Fakta historis membuktikan bahwasanya lahirnya UU Otsus di Papua bukan karena ikhtiar baik dari Pemerintah Indonesia untuk kesejahteraan dan pemerataan pembangunan bagi kehidupan masyarakat Papua dengan cara pelimpahan wewenang dan kekuasaan kepada masyarakat Papua untuk mengatur dan mengurusi rumah tangganya secara mandiri. Namun, eksistensi UU Otsus hadir karena adanya tendensi atau kepentingan politik Pemerintah Indonesia.
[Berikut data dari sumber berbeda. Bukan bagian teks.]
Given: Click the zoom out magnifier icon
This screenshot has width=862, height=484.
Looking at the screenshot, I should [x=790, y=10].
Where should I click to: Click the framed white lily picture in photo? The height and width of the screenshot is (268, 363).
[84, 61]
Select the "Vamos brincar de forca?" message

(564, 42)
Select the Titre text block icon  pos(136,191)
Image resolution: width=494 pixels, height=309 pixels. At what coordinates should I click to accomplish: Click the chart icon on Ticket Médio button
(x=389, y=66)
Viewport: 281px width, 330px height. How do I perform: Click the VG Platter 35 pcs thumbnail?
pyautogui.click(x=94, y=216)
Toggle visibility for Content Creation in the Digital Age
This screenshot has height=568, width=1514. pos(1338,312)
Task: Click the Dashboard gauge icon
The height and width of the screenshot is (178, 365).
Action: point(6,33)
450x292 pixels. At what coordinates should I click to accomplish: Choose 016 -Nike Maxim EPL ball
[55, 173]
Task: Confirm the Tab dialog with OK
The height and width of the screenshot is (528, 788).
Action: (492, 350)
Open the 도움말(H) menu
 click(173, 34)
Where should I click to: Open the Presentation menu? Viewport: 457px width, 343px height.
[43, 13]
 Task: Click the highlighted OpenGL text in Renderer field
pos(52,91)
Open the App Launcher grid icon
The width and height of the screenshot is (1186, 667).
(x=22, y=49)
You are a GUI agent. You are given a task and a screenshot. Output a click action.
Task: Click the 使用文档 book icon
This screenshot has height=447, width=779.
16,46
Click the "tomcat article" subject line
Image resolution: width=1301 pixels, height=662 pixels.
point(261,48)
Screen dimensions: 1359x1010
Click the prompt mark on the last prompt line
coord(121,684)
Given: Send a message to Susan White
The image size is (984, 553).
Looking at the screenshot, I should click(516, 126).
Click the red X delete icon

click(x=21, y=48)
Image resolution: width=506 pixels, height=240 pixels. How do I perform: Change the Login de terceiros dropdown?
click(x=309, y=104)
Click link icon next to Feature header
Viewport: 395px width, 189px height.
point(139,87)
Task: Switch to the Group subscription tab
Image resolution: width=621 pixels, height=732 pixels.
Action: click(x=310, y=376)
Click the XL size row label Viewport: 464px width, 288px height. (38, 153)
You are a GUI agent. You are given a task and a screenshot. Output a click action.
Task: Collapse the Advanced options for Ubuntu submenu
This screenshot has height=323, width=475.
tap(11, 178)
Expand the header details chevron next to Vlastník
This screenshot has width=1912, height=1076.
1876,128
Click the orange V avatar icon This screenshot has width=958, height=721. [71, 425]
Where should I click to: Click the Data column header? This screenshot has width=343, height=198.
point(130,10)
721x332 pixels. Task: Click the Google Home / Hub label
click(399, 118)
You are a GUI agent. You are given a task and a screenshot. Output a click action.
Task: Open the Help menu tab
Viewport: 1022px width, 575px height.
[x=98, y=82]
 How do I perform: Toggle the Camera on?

Singkatnya UU Otsus hanyalah iming-iming politik yang dibalut dan dibungkus dengan mitos kesejahteraan dan pemerataan pembangunan yang dirancang oleh para kolonial modern “Indonesia “ demi mempertahankan Papua agar tetap berada dalam pangkuan NKRI. 

Berdasarkan ulasan kritis yang secara gamblang dan eksplisit telah disajikan di atas, maka hemat penulis dapat dikonklusikan bahwasanya eksistensi UU Otsus yang lahir di Bumi Cendrawasih bukanlah dewa penyelamat yang membawa secercah sinar yang memancarkan harapan, sukacita dan  kebahagiaan. Menghadirkan kesejahteraan dan pemerataan pembangunan. Mengobati luka dan derita serta menghapus air mata dan darah tak berdosa yang tumpah selama ini akibat ditembak, dibantai, dan dibunuh layaknya binatang selama 64 tahun lamanya di atas tanah leluhur sendiri oleh aparat TNI-POLRI. 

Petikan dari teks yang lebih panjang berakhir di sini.